Fee low PHO bee yah.
Do you have it, the fear of phyllo dough, the fear of poking your finger through the paper-thin pastry and making a hole that cannot be repaired, the fear of letting the flaky dough dry out and crack, the fear of shredding the dough with a paintbrush as you add melted butter to each layer?
You are not alone. I used to be phyllophobic, too.
It's irrational, of course, like my fear of heights, or of mice, or of ham. But, unlike those fears, I've overcome my fear of phyllo.
And I'm so glad I did.
Phyllo, the Greek word for "leaf", is made of wheat flour, water, and a small amount of oil. In my local Middle Eastern market, I've heard people ask for FEE-loh (the correct pronunciation) and FIE loh and FILL-o. All the same thing.
Cleveland-based Athens Foods makes more than 90 percent of the phyllo dough sold in the United States -- all told, more than five million pounds a year, available in most supermarket freezer aisles. They label theirs fillo; other times, you'll see it spelled phillo or filo.
Store phyllo in the freezer, in the original packaging. Defrost it in the refrigerator for at least 24 hours. Defrosted phyllo will keep in the fridge for up to a month.
Unwrap the dough, unroll it, and cover it immediately with a damp (not dripping wet) dish towel. Let the dough stand for 15 minutes; moisture makes it easier to handle.
With a little bit of advance planning to defrost the dough, you'll be ready to plunge fearlessly into Greek leek pie, samosa cigars, spinach and pecan mini tarts, shrimp in phyllo with tomato chutney, spanikopita, and baklava.
Another great baked dessert I learned from my friend Cindy, a fearless pastry chef. You'll need one sheet of phyllo per person, plus a few extra sheets for practice. If your dough is in the freezer, remember to thaw in the refrigerator overnight, or follow package instructions for defrosting. By using canola spray instead of butter, you can create a very low-fat dessert; simply top each nest with your favorite sorbet or low-fat frozen yogurt.
1 sheet of phyllo dough per person
Canola oil spray
Granulated or demarara sugar (optional)
Confectioners sugar, for dusting (optional)
Preheat oven to 400°F. Line a baking sheet with a silicone liner (Silpat) or parchment paper.
Lay one piece of rectangular dough flat on your countertop, with the longer side parallel to the edge of the counter in front of you. Spray liberally with canola spray (this replaces the melted butter that's usually used to lubricate the dough, so don't be afraid to spray a lot). Using both hands, pinch the dough lengthwise to make a long scrunched-up strip; then wrap the ends around to touch each other. This will make a very rustic nest.

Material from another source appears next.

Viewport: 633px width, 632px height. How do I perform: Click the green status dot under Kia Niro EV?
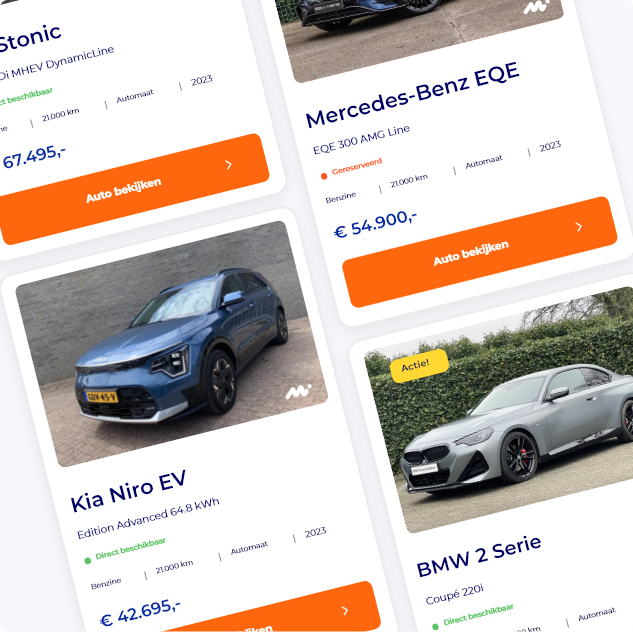tap(87, 561)
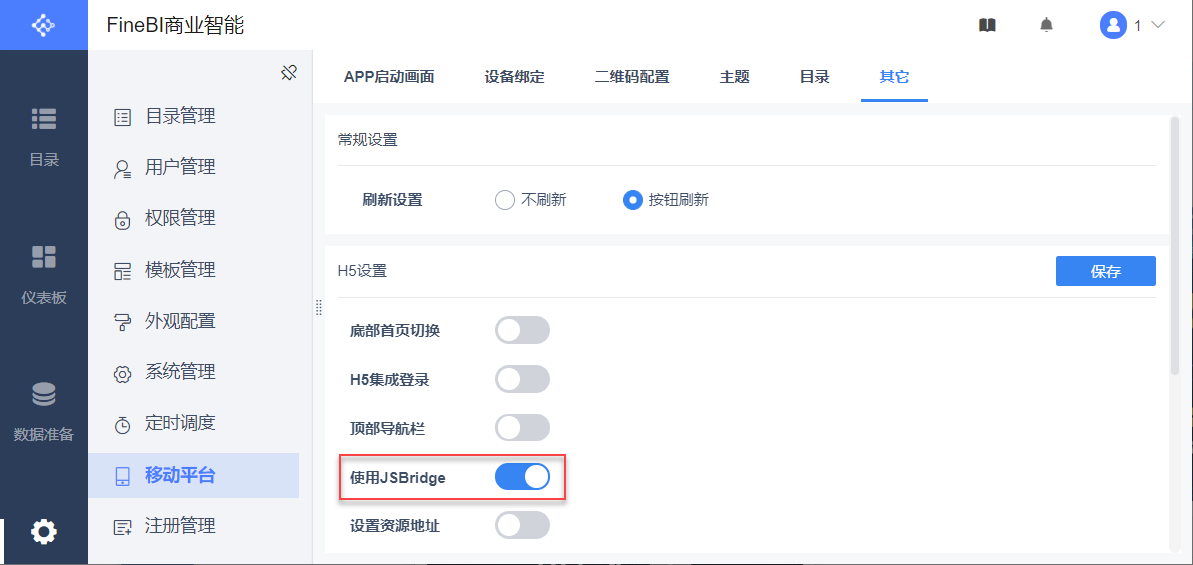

Spray again, liberally, with the canola spray, and sprinkle with granulated or demarara sugar. Place on the baking sheet. Continue with each sheet of phyllo; you will be able to fit 6 nests on a standard size baking sheet.
Bake for 6 minutes, until the nests are lightly golden but not burned. Let cool for a few minutes, dust with confectioners sugar if you wish, then top with your favorite sorbet.